Adapting Stephen King's Cujo: Does The 1983 Classic Meet Its Full Horror Potential?
Before 1981, St. Bernards would not have ranked high on a list of canine breeds perceived as dangerous. They are certainly intimidating proportionally, weighing up to 180 pounds, but their reputation for centuries had been as gentle giants – historically known for performing rescue missions searching for lost hikers in the Alps. The stories about them wearing casks filled with brandy around their neck are spurious, but they typically fit the loving brand of “good dog.”
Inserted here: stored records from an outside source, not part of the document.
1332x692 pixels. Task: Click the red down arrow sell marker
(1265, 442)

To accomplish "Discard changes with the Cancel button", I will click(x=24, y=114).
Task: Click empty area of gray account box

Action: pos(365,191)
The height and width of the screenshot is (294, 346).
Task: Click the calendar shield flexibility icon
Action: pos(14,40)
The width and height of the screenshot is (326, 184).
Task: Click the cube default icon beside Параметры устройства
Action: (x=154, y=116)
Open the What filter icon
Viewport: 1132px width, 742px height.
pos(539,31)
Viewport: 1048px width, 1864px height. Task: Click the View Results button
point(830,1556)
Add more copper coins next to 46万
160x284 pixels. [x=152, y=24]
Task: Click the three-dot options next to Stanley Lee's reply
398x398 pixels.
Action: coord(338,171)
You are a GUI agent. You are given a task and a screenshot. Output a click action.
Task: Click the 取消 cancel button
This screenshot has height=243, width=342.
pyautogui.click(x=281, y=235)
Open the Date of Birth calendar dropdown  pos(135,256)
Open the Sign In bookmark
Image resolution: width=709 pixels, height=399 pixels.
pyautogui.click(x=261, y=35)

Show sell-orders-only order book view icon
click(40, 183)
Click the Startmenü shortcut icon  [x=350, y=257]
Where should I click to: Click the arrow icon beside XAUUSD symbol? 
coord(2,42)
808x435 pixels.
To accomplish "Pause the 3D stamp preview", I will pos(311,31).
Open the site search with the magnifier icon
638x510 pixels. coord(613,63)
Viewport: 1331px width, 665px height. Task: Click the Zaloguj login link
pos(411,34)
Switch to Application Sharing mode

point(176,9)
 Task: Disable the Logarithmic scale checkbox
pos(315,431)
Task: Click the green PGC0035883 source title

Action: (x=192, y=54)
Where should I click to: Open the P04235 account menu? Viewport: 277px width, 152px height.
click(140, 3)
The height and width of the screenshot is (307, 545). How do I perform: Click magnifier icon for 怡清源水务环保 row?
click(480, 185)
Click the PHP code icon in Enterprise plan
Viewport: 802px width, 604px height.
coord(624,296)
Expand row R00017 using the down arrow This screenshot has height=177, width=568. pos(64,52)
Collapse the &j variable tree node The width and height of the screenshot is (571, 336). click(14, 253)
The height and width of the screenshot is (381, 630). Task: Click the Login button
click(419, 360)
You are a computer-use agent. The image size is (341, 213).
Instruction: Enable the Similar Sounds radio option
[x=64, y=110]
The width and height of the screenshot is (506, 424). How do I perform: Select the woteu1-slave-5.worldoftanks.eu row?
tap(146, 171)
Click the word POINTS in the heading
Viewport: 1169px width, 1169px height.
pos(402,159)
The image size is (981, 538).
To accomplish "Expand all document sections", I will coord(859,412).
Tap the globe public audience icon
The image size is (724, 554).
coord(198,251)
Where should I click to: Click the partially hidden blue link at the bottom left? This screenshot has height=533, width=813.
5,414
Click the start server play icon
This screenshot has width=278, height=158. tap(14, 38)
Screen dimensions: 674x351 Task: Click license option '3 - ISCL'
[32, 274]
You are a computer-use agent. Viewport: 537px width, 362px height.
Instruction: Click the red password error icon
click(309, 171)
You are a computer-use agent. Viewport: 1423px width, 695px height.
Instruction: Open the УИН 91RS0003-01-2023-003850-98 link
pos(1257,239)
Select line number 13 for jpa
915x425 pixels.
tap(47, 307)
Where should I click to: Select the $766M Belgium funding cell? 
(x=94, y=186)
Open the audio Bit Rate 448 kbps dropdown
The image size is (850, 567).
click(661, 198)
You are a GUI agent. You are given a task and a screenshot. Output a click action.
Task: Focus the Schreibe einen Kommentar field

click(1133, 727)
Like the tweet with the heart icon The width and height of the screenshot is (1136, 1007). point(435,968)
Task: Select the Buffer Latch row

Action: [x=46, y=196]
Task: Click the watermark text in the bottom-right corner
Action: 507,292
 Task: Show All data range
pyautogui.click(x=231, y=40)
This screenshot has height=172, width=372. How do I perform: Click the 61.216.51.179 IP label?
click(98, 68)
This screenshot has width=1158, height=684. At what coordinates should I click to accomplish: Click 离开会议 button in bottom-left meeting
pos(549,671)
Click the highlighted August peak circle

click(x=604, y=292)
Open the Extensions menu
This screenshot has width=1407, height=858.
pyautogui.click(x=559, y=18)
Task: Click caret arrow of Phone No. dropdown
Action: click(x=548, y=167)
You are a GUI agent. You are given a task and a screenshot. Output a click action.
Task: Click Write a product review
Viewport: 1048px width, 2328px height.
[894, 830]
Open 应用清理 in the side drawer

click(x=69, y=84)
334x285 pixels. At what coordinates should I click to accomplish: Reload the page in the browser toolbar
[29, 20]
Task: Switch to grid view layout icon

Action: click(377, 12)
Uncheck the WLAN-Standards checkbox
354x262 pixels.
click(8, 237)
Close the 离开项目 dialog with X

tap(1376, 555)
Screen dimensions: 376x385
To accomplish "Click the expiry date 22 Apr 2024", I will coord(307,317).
Then Stephen King came along with Cujo and changed everything. As the author has done many times throughout his career, he took something safe and ordinary and turned it into something horrific. While Cujo was always a loving and faithful pet – a detail emphasized in the novel’s postscript – a bite on the nose from a rabid bat transforms him into a chaotic beast, and ultimately the mindless terror at the center of what remains one of King’s most shocking works.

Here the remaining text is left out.